Schechter and his longtime friend and partner Rory O’Connor distributed the series themselves to more than 150 independent PBS and cable stations — and then around the world.

Schechter, an iconic Emmy Award-winning TV producer, filmmaker, author, blogger and critic, who began his career at the counterculture radio station WBCN as the “News Dissector” in the 1970s, died of pancreatic cancer in New York on Thursday. He was 72.

He spent his working life combining his love of media with a drive to champion social justice.

“He was a protean figure,” O’Connor told the Herald yesterday, recalling the early days of Globalvision, a television and film production company he co-founded with Schechter in New York in 1988.

“We were working very hard under extreme circumstances. And we didn’t have a lot of money,” O’Connor said. “We would go home, and the next day I would find out he would have written a 5,000-word article in his spare time. He was relentless. It was beyond energy. It was a need to express himself as widely as often as possible in as many forms as possible.”

Perhaps no subject animated Schechter more than apartheid. While studying for a master’s degree from the London School of Economics in the 1960s, he met South Africans involved in the liberation movement.

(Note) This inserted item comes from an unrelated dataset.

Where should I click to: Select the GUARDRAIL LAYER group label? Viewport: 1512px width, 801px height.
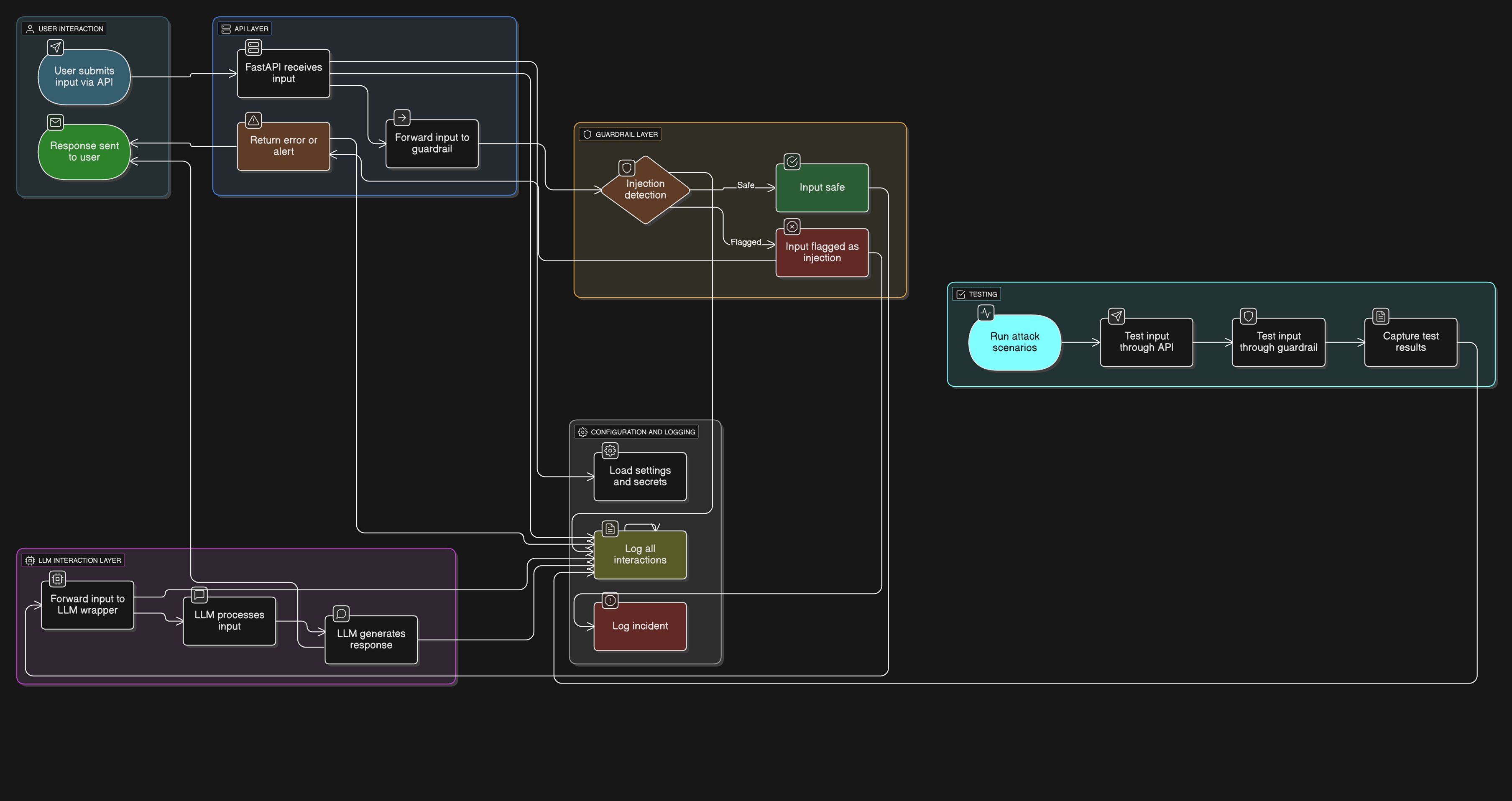[x=621, y=134]
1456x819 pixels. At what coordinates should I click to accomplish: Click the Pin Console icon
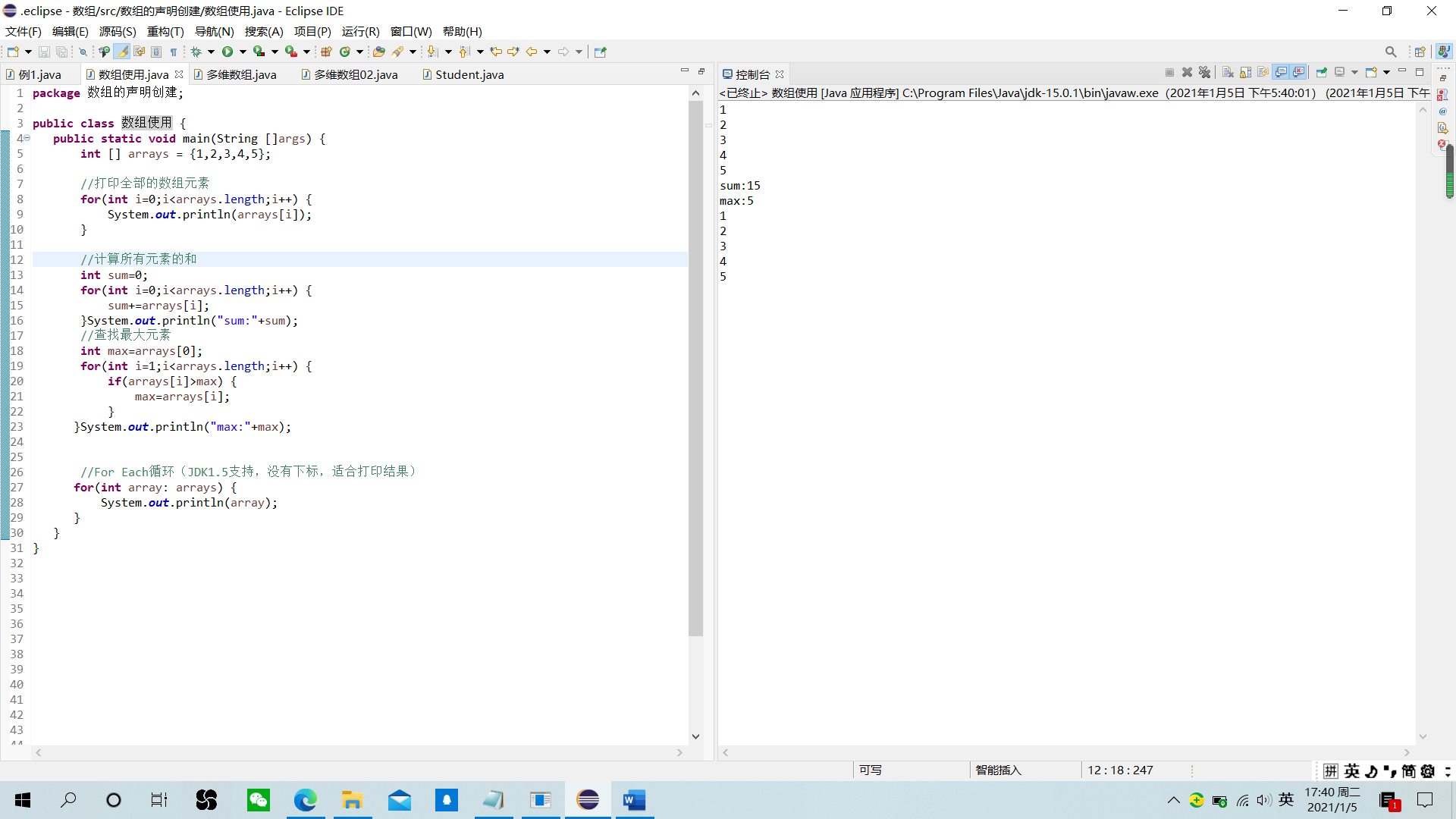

He later gained the trust of Nelson Mandela and made six documentaries about him. He also wrote the book “Madiba A to Z: The Many Faces of Nelson Mandela.”

Schechter was instrumental in forming Artists United Against Apartheid, which culminated in a popular 1985 music video, “Sun City,” that included Steven Van Zandt, Bruce Springsteen, Pat Benatar, Miles Davis and Run-DMC, among others, calling for a boycott of the South African tourist spot.

Schechter won his Emmys while producing ABC’s “20 20” and later worked in the early days of CNN.

He became a counterculture hero in Boston during the Vietnam War, when he manned the mic at ’BCN as the self-styled “News Dissector,” covering the day’s events with his own irreverent and unapologetically lefty spin.

On the Danny Schechter Memorial Page on Facebook, his onetime ’BCN colleague Charles Laquidara said, “Goodbye my friend and former co-worker … A billion alohas, raised fists and honorary salutes to you — the inimitable, incredible, wonderful, controversial, brilliant and legendary News Dissector.”

Another ’BCN alum, Carter Alan, the author of “Radio Free Boston: The Rise and Fall of WBCN,” posted, “When I think of Danny, I will always think of the word ‘truth.’ We could all hope for such an honorable eulogy.”

Schechter revisited the struggle in South Africa in a book released in January titled, “When South Africa Called, We Answered: How the Media and International Solidarity Helped Topple Apartheid.”

Former NPR foreign correspondent Charlayne Hunter-Gault posted: “Danny was consistent in his commitment to Human Rights all over the world, and used the media as Edward R. Murrow defined its mission: To teach, illuminate and inspire…. Long live, Danny, Long Live!”